The server will listen on port 50051 and the client will connect to localhost:50051, the client will simulate two users, Alice and Bob. Alice will send her position to Bob and Bob will decrypt the message and see Alice's position. At the end of the session, Alice will close the session and the message will be deleted from the server.

How E2E is implemented

Alice wants to share her GPS position with Bob without leaving Eve able to see it. Dammi la mano enables Alice to encrypt her position with Bob's public key and send it to Bob. Bob will be able to decrypt the message with his private key and see Alice's position.

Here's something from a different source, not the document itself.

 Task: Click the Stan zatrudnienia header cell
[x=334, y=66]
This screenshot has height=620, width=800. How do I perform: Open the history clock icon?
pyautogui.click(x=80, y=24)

  1. Alice generates a key pair (private and public key), the curve used is secp256k1.
  2. Bob generates a key pair (private and public key)
  3. Alice encrypts her position with Bob's public key, in this case, ECC and Xchacha20poly1305 are used inside an ECIES algorithm.
  4. Alice sends the encrypted message to Dammi la mano backend because Alice and Bob can't communicate directly with their public IP address.
  5. Dammi la mano backend receives the encrypted message and stores it into a hashmap indexed by Alice's public key.
  6. Bob asks Dammi la mano backend for Alice's position.
  7. Dammi la mano backend sends the encrypted message to Bob.
  8. Bob decrypts the message with his private key and sees Alice's position.
  9. Alice closes the session and Dammi la mano backend deletes the session from the memory. When Alice wants to close the session signs a message with her private key and Dammi la mano backend checks if the signature is valid, if it is the session is closed and the session is deleted.
  10. TODO Optionally a cronjob can be set to delete an expired session.